Kid-o-metre 5/5 Yup.
Taste: 5/5  Refined and sweet.
Simplicity: 4/5  The jelly takes a bit to make, but the rest is a breeze.
Ingredient finding: 5/5 no fancy ingredinents required.

Sangrita Review

Sangrita - a spicy virgin accompaniment that often goes with tequila to cleans the palate.

Sangrita – a spicy virgin accompaniment that often goes with tequila to cleans the palate. To the right – Virgin Spicy Lime shooter.

In looking for spicy alternatives to a virgin caesar I came across this recipe at Liquor.com. Sangrita is normally served as a spicy accompaniment to tequila, as a chaser to cleanse the palate after the shot of strong liquor. The drink itself is non alcoholic and blends the flavours of grapefruit, tomato, orange and lime juice with a bite of spice.

We decided to try it out, well the adults of the family did. For fun we decided to make a shot of a lime based sour mix with a hint of cayenne and honey, just to get some of the experience of mixing two drinks on the palate one after another.

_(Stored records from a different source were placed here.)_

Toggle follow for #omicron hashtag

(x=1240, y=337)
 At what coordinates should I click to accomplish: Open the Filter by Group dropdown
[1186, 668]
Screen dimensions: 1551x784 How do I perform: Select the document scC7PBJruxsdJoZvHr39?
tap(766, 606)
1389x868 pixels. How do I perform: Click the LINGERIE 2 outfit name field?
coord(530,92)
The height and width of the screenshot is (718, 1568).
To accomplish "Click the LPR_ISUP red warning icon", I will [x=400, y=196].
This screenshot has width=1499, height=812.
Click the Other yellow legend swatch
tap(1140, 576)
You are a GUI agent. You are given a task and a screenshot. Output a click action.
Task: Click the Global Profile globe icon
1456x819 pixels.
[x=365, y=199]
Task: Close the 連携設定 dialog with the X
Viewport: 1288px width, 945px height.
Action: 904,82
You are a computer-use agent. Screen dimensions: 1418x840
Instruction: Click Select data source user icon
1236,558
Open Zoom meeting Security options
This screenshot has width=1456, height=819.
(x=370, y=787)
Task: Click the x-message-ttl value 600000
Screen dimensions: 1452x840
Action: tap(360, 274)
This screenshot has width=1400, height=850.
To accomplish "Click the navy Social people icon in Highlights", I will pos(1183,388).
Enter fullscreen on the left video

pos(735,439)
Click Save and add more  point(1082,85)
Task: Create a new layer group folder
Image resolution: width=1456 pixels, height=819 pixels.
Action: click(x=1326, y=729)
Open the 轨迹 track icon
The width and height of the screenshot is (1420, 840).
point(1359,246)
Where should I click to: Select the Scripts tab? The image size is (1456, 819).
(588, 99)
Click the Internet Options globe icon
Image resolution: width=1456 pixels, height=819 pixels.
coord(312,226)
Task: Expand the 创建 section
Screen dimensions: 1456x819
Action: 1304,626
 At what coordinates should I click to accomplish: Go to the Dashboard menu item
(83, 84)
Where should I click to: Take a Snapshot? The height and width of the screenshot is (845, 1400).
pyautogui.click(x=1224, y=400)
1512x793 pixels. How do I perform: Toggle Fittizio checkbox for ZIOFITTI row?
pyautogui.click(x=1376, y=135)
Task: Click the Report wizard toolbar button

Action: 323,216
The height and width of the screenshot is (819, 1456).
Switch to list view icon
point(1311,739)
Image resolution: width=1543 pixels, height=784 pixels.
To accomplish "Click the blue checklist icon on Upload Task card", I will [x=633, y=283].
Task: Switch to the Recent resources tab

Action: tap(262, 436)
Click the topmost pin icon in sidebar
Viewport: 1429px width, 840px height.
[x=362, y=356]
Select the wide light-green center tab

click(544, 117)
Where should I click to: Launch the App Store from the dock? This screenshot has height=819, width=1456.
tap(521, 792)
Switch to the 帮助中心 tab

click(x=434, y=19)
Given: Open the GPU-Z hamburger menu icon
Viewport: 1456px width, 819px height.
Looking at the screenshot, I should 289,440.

What did we think of the drink?

With only two testers willing to try it, my results are pretty skewed. If I had made this for my niece she would have been all over it. However, with my husband not liking spicy drinks, the ratings dropped. From my perspective, I didn’t over do the spice in the drink or let it sit so long that it got too intense. This was fine for me, and I like the fact that one has control over the intensity of the spice simply by how long the drink infuses.

Kid-o-metre 0/5 
Taste: 3/5 
Husband not a fan because of the spice. 
Simplicity: 5/5
no special ingredients to prepare.
Ingredient finding: 5/5 
all available locally

Virgin Spicy Lime Shooter

If you decide to make up the shooter for the fun here is my recipe.

  • Half lime juiced
  • 1/2 oz lime cordial
  • 1/2 oz honey syrup (1 part honey to 1 part hot water)
  • pinch of cayenne (to taste)

Squeeze a half lime into a cocktail mixer, add remaining ingredients. Shake with ice and pour into shot glass.